### [What to produce]
Return the full blog entries below word for word.

### [Extracted text]
==========
Monday, 27 January 2020

SOCIAL ANXIETY PART ONE

Sometimes there is a disproportionate amount of men in the cafe where I asked for a flick knife. Most of them are playing cards or watching the football and they leave me alone but from time to time one of them starts saying stuff to me. The day after the flick knife episode I did something out of character. In an attempt to assimilate and get over an occasional social anxiety I reached over the counter in a really pushy, selfish way towards what looked like a delicious sponge cake and the man next to me started to get a bit miffed and asked me if I would like him to move as it was clear I had no regard for him. I told him the Spanish equivalent of 'no, you're alright mate', and then he started to interrogate me using verbs and nouns that were a bit too colloquial for my liking so I had no idea what he was going on about. Don't ask me why but I said the first thing to get rid of him and answered, 'not until nine o'clock', to whatever he was enquiring about and left, sponge cake in hand, leaving him scratching his head. I'm wondering what it was he asked. Maybe it was whether I am legally resident here and do I have all my papers in order or whether I was going to give him a bite of that cake or else. I will never be able to go there again.

Saturday, 25 January 2020

Mack the Knife

I sometimes wonder what I am on. When you have a snack or a cake in Spain you are always offered cutlery and a napkin. The waitress in my cafe asked me if I would like said utensils and forgetting the word at that moment I said, 'oh, a flick-knife will do'.
==========
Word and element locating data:
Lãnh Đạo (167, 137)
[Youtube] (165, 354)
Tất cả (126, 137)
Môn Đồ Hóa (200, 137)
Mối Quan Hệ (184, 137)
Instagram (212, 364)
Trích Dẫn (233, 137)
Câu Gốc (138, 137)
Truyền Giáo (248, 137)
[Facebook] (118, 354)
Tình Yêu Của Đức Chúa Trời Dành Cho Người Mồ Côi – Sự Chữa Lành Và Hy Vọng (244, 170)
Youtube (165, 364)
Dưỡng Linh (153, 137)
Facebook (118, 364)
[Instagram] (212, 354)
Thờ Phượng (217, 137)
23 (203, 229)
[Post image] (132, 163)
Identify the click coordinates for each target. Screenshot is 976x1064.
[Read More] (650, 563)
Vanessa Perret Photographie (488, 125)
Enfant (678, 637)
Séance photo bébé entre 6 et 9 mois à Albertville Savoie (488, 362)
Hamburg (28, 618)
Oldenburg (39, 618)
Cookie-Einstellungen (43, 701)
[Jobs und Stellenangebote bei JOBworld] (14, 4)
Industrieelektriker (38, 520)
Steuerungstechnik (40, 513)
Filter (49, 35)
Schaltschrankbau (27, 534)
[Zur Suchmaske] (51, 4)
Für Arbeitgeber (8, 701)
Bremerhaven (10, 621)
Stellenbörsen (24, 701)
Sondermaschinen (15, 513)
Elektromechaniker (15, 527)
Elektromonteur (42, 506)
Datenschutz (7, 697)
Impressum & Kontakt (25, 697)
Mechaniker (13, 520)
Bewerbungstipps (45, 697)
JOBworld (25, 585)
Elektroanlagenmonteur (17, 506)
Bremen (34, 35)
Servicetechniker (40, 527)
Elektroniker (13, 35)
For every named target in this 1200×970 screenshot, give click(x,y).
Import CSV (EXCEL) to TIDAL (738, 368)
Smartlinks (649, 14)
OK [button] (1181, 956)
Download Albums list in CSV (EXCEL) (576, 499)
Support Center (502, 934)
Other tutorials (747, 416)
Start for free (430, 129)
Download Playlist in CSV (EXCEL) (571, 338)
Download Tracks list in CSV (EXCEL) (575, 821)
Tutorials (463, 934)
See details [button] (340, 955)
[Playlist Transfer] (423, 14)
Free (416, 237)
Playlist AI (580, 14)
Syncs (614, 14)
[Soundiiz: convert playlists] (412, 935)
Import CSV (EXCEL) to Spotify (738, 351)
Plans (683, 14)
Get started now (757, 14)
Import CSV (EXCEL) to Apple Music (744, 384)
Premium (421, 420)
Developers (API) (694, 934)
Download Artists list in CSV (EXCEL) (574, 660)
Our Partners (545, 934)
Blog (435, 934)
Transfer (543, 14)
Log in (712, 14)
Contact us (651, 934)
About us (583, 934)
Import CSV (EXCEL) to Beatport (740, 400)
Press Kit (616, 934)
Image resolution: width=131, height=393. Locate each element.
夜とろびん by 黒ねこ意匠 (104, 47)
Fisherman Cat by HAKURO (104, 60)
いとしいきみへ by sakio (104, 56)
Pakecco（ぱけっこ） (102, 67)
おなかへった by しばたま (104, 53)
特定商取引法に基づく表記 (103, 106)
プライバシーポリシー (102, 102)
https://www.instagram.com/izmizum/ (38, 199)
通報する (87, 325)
==========
### [Result of the exercise]
Monday, 27 January 2020

SOCIAL ANXIETY PART ONE

Sometimes there is a disproportionate amount of men in the cafe where I asked for a flick knife. Most of them are playing cards or watching the football and they leave me alone but from time to time one of them starts saying stuff to me. The day after the flick knife episode I did something out of character. In an attempt to assimilate and get over an occasional social anxiety I reached over the counter in a really pushy, selfish way towards what looked like a delicious sponge cake and the man next to me started to get a bit miffed and asked me if I would like him to move as it was clear I had no regard for him. I told him the Spanish equivalent of 'no, you're alright mate', and then he started to interrogate me using verbs and nouns that were a bit too colloquial for my liking so I had no idea what he was going on about. Don't ask me why but I said the first thing to get rid of him and answered, 'not until nine o'clock', to whatever he was enquiring about and left, sponge cake in hand, leaving him scratching his head. I'm wondering what it was he asked. Maybe it was whether I am legally resident here and do I have all my papers in order or whether I was going to give him a bite of that cake or else. I will never be able to go there again.

Saturday, 25 January 2020

Mack the Knife

I sometimes wonder what I am on. When you have a snack or a cake in Spain you are always offered cutlery and a napkin. The waitress in my cafe asked me if I would like said utensils and forgetting the word at that moment I said, 'oh, a flick-knife will do'.